Ce passage est, à notre connaissance, le seul de toute l’œuvre de René Guénon dans lequel l’auteur regroupe entre eux les termes de rattachement – nous avons déjà noté que le rattachement est quasiment, et comme par défaut, toujours envisagé sous son aspect impersonnel et non pas envers un Maître spirituel -, d’initiation, de « seconde naissance » et de « régénération »

« seconde naissance », parce qu’il ouvre à l’être un monde autre que celui où s’exerce l’activité de sa modalité corporelle, monde qui sera pour lui le champ de développement de possibilités d’un ordre supérieur ;

René Guénon développe plus amplement des considérations sur les notions de naissance et de mort initiatiques dans un autre chapitre du livre (cf. infra) ; on verra qu’il s’agit d’une ouverture qui donne accès au monde psychique, puis au monde spirituel.
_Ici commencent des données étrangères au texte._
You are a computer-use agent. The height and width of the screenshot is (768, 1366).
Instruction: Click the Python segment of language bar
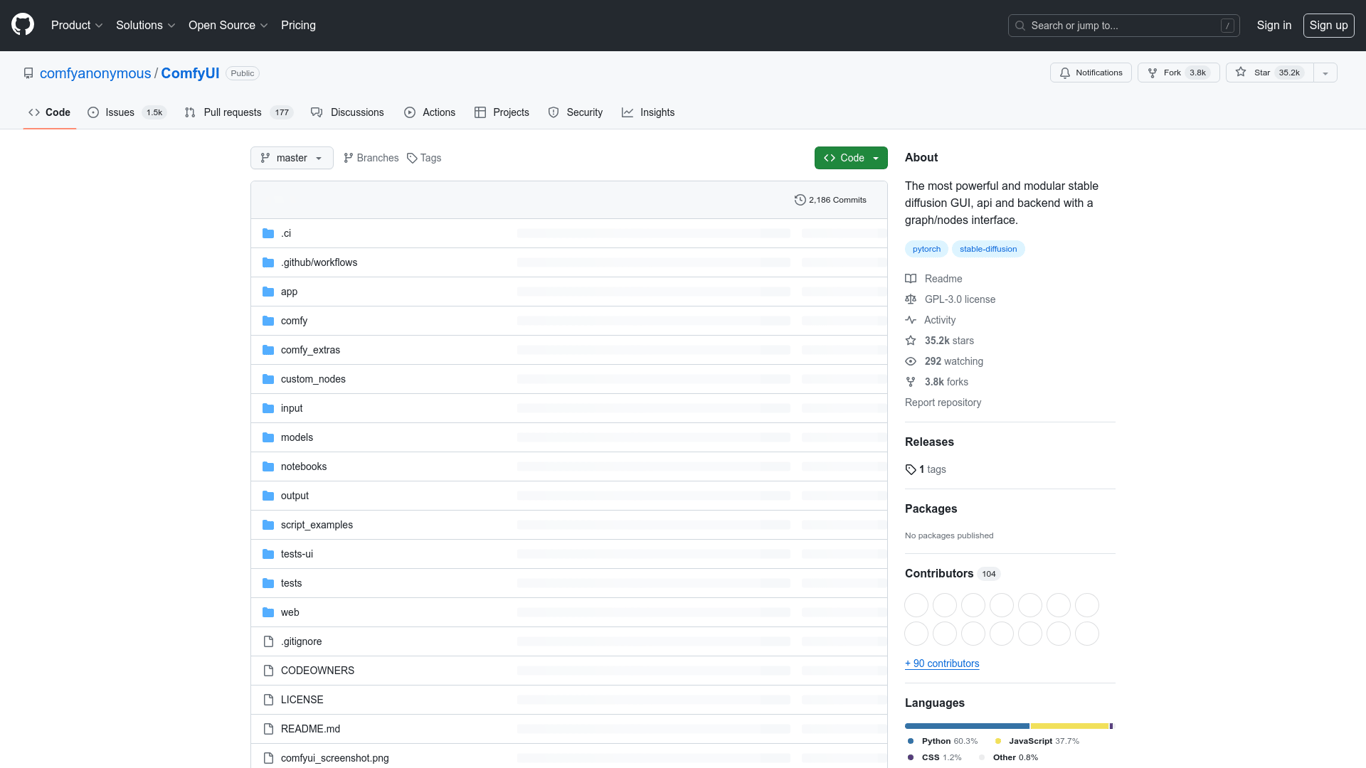[x=967, y=726]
« régénération », parce qu’il rétablit ainsi cet être dans des prérogatives qui étaient naturelles et normales aux premiers âges de l’humanité *, alors que celle-ci ne s’était pas encore éloignée de la spiritualité originelle pour s’enfoncer de plus en plus dans la matérialité, comme elle devait le faire au cours des époques ultérieures, et parce qu’il doit le conduire tout d’abord, comme première étape essentielle de sa réalisation, à la restauration en lui de l’« état primordial », qui est la plénitude et la perfection de l’individualité humaine, résidant au point central unique et invariable d’où l’être pourra ensuite s’élever aux états supérieurs.** » 1

* Il s’agit de ce qui est désigné comme l’ « âge d’or » par plusieurs traditions et qui correspond analogiquement à la période de la vie du Prophète ﷺ.

Notons incidemment que l’auteur n’a pas recours à quelque argument scientifique moderne pour exposer l’intérêt de la « régénération » qu’opère la transmission régulière de l’influence spirituelle.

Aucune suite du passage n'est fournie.